Action item ▸ In the records that come next, find every line with "computer". Return those lines.

BEGIN

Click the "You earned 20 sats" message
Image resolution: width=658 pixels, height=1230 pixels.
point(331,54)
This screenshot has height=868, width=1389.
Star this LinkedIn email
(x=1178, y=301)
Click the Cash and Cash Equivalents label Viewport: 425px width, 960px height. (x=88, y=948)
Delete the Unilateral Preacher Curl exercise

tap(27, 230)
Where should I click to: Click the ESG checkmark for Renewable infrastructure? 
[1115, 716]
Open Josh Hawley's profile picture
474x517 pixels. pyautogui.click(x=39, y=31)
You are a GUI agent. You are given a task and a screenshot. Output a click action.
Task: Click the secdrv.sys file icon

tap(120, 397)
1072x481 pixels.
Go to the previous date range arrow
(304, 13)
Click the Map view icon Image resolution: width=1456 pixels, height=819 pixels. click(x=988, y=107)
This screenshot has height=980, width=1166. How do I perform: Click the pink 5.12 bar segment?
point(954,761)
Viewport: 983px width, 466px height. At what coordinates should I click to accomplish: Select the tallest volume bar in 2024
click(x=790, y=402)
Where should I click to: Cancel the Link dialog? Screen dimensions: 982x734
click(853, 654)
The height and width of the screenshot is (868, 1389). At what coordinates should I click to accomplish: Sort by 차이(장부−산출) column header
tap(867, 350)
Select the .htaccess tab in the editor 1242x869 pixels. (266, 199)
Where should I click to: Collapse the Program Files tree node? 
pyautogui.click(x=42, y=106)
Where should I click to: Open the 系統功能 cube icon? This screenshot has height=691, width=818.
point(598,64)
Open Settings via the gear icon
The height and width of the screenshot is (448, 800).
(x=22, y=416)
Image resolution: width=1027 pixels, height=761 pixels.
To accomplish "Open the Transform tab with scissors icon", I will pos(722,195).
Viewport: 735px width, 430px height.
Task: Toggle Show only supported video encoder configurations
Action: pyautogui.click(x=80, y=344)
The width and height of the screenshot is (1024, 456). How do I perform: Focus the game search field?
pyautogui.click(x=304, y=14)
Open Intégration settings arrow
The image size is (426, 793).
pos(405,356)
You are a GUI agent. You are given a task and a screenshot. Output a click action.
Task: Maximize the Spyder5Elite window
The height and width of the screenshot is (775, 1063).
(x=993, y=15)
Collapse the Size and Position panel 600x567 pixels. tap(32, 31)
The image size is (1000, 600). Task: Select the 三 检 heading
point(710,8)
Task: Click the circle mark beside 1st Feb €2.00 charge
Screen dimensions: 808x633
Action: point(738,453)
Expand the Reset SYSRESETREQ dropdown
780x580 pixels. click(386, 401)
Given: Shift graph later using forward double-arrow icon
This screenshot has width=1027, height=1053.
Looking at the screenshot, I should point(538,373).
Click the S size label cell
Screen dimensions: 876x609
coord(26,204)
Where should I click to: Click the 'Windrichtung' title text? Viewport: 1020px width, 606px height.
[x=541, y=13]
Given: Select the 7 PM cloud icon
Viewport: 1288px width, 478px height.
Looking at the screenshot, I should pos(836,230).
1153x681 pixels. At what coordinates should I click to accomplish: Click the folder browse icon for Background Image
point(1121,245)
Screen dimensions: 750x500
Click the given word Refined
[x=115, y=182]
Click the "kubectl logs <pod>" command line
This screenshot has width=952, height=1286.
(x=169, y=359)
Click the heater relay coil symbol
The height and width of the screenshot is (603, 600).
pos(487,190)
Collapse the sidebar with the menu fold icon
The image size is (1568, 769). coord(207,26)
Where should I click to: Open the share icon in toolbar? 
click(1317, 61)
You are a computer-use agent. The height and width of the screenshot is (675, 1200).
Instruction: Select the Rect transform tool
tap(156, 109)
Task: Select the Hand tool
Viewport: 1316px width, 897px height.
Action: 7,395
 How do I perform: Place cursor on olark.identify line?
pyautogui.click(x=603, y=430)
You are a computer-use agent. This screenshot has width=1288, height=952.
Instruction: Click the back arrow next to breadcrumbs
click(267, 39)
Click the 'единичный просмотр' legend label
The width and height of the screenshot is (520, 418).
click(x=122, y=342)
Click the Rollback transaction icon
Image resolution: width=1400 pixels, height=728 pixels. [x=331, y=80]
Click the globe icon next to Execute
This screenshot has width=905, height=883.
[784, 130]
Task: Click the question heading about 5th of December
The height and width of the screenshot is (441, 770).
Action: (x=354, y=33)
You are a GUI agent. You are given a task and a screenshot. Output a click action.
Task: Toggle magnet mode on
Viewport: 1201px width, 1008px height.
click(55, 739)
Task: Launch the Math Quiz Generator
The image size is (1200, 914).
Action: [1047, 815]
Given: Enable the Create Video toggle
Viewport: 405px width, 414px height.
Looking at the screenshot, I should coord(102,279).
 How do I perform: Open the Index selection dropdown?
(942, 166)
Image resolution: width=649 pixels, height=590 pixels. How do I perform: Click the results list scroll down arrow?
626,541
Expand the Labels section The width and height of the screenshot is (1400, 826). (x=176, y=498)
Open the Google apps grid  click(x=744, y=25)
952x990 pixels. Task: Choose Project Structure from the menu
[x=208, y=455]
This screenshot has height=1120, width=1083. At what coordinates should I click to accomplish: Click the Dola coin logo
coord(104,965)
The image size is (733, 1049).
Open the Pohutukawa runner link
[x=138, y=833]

END

Response below ▸
You are a computer-use agent. The height and width of the screenshot is (675, 1200).
You are a computer-use agent. This screenshot has width=1288, height=952.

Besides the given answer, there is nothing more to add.